The problem was, that in the 90’s there were only two choices among former soviet countries: to be messy, chaotic, crime ridden, corruption crippled and to have freedom of speech like the Russia of Boris Yeltsin or to be more regulated, more orderly and of course much more authoritative, basically authoritative like the country created by Vladimir Putin and there was no other third way for us, that was a popular belief.
And I think Georgia showed a third way, of course our democracy is not perfect, but we certainly have freedom of speech, freedom of elections and freedom of civil society but of course, there are still many things to be fixed, but we have a very low crime rate as I said and we have basically next to no corruption.
Seven years ago, eight years ago based on a Gallup poll, 98% of Georgian said they encountered corruption firsthand. Now 0.1 or 0.11% by some studies, amazingly low, it has basically disappeared. So from that point of view we now have tourists, important officials coming to learn our reforms from different countries.
Every other week we receive delegations from Kyrgyzstan, from Moldova, from the Ukraine, from other neighbors, a lot of people coming from Russia to learn from our reforms and that’s something that is really very exciting. 
If those societies can ever modernize, open up, become more normal, especially as it relates to Russian society and from that point of view it is an interesting gamble. 
That’s why Georgia’s survival and success shows that ideas can sometimes be stronger than tanks or even money.
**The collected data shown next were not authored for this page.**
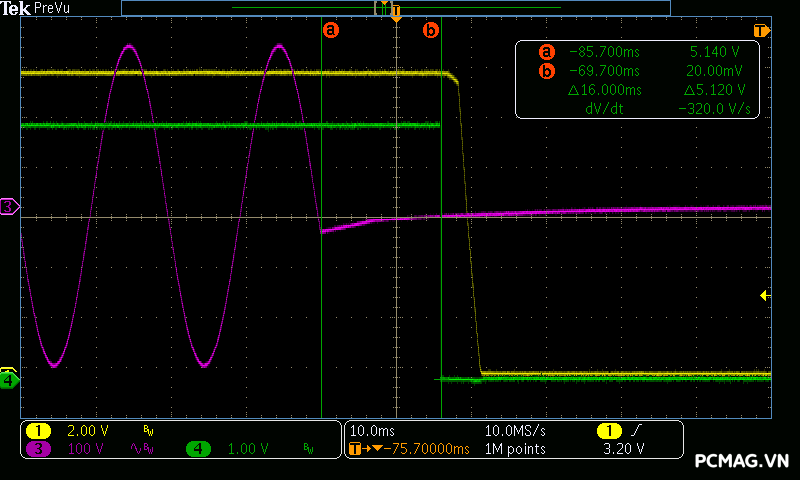
Task: Select the channel 4 ground marker on left edge
Action: (9, 380)
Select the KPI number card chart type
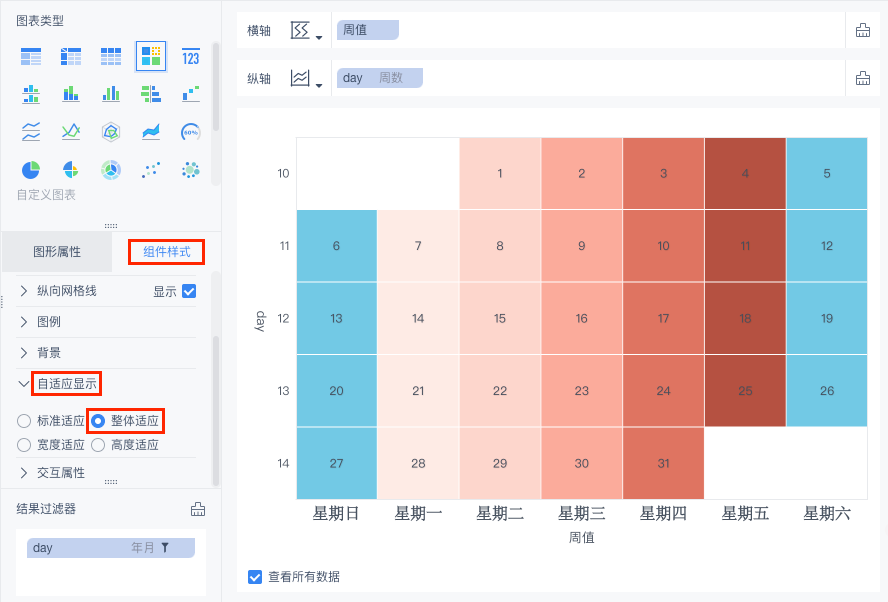Viewport: 888px width, 602px height. (190, 57)
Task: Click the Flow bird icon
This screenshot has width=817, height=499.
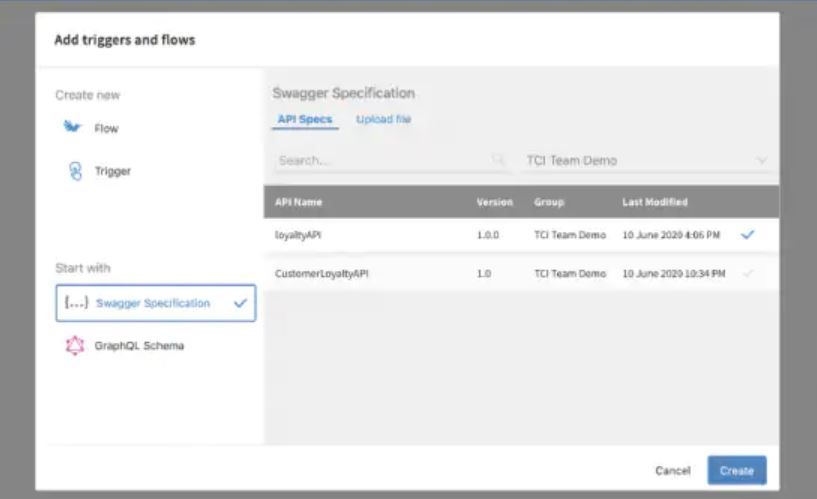Action: tap(72, 128)
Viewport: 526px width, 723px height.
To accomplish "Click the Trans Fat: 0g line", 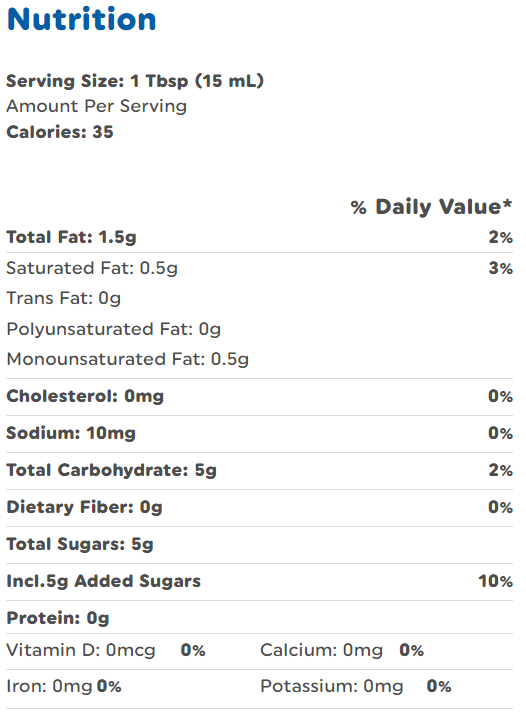I will (64, 298).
It is a message of hope for all freedom lovers in the world.
We are still not there, we have elections now, one, two or three years of elections and again we want to make them as transparent as we can, despite all the odds, because people are really focusing on them. Georgia is still around.
It’s being successful economically, visually transformed, mentally transformed and it has become a shining example of success at least for our region, which is not really seen from Washington or Brussels very well, but it’s very well seen in our region, also by the people who are part of it and this is a sign of hope.
Of course primarily for us and for all of you, who want to be policy makers in the future, my advice would be: don’t take anything at face value, defy things all the time, defy yourself, revaluate yourself all the time and don’t go for established dogmas, because they usually don’t mean anything. Just go for it and everything will be fine. That’s all I wanted to tell you.